As someone who’s always been tuned into issues of fairness and justice, Jesus’s parable of the workers in the vineyard has always fascinated and frustrated me.
A landowner hires workers throughout the day to work in his vineyard. The result is that the workers hired at the end of the day end up making the same amount of money as those who worked the whole day. When they complain about this, the landowner gently rebukes them: “Didn’t you agree to work for this amount of pay? Or are you resentful because I’m generous?”
Jesus’s point is to again say to his disciples, “Those who are last will be first. And those who are first will be last.” What Jesus is getting at here is that the kingdom of God radically disrupts the relentless status games we seem unable to stop playing.
Disrupting our status games
Seeking status over others seems to be hard-wired into humanity. If a sibling’s present under the Christmas tree is bigger than ours, we feel jealous. We can’t rejoice with them because we can only think of what it means for our status.

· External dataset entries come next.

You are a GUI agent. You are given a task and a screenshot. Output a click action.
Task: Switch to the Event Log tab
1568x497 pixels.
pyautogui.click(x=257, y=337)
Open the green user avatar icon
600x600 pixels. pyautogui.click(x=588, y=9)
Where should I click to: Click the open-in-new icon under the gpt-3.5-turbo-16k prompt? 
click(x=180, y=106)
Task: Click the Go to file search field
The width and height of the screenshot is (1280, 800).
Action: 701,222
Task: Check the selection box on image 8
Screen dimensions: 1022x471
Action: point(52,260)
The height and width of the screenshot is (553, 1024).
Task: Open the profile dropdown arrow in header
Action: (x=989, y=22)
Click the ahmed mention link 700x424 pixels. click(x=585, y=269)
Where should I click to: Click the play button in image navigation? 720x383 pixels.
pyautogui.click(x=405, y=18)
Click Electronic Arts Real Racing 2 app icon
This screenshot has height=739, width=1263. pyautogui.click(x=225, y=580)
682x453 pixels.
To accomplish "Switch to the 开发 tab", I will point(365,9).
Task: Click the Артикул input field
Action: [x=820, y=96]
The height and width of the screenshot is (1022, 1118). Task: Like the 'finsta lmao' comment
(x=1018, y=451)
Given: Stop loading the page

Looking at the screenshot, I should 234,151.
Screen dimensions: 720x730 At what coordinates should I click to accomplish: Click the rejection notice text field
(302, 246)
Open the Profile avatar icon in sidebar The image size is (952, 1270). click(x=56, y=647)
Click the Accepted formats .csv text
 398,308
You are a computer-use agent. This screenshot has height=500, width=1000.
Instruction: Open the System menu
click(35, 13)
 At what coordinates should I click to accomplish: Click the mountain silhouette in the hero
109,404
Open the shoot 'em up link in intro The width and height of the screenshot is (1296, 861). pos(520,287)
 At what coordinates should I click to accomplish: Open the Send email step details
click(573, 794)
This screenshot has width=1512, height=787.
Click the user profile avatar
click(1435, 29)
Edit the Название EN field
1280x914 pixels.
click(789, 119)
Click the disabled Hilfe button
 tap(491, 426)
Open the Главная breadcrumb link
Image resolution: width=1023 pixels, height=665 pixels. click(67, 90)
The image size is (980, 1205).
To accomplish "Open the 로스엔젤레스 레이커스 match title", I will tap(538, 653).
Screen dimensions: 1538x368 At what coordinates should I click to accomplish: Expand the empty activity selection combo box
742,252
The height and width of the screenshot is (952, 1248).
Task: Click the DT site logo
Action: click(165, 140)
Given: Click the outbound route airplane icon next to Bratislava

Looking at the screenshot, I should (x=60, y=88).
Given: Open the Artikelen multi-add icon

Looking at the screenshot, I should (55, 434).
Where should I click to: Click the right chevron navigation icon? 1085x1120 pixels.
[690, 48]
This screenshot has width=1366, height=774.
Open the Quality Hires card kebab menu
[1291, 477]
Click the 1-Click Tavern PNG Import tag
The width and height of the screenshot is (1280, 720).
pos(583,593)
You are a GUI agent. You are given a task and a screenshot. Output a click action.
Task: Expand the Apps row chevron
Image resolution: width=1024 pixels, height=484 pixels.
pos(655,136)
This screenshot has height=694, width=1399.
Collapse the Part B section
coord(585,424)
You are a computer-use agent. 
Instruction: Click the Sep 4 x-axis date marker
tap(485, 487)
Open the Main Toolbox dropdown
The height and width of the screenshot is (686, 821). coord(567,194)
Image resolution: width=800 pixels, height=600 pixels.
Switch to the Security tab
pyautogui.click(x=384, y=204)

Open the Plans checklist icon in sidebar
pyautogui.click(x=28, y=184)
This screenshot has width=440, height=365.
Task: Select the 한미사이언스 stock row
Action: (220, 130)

If everyone gets the same pay at the end of the day, how will we know who actually worked the hardest and longest? If everyone goes to college and it’s free, it ceases to be useful as a status symbol, and people will look for other ways to establish status over others. We are constantly, it seems, on the hunt for ways to send signals to others that we are better than them in some way.
This is why the radical equality of the kingdom is so threatening and radical to us. In reality, it just means that we all stand on the same ground: broken sinners who have received forgiveness and healing out the abundance of God’s love and provision. But what it feels like is that “many who are first will be last, and many who are last will be first.”
As has been said, when you’re accustomed to privilege and status, equality feels like oppression and persecution. And I suppose the opposite would be true as well: when you’re accustomed to actual oppression, equality feels like a promotion, or at least a breath of fresh air.
As the Virgin Mary proclaimed:
He has pulled the powerful down from their thrones
and lifted up the lowly.
He has filled the hungry with good thingsLuke 1:52-53
and sent the rich away empty-handed.
Racism as a status game
This seems to be the dynamic of racism in America. We have had such a strong caste system in place for so long that the status roles are embedded into our culture on a powerful, subconscious level. Racial trauma has been passed down from generation to generation, in both black and white bodies, and thus the status roles of the American caste system are literally baked into our DNA.
This is why white people who don’t think of themselves as racist can react so automatically negatively to basic statements and actions of black equality, like hearing someone say “Black lives matter,” or watching a black football player kneel during the national anthem. On a visceral level, white people are feeling their status being threatened, and their bodies are telling them that their very survival is at stake.
Lose your life to find it
This is why it’s so vital for us (especially as white people) to heed Jesus’s instruction to “lose your life” so you can find (true) life. In other words, when you feel your status being threatened, just notice what’s happening in your body. Don’t trust it, react to it, or try to stop feeling it. Just allow it to be, and then allow it to pass.
You’ll find a new kind of life on the other side: a life in God’s kingdom, where we all occupy the same standing: wounded and broken people who have received forgiveness and healing out the abundance of God’s love and generosity.
Then we’ll able to rejoice with those who rejoice, and weep with those who weep, because we’ll know that nothing at all of value is being threatened when all that’s at stake is status. We’ll be able to drop our relentless status games and rest in love of God together.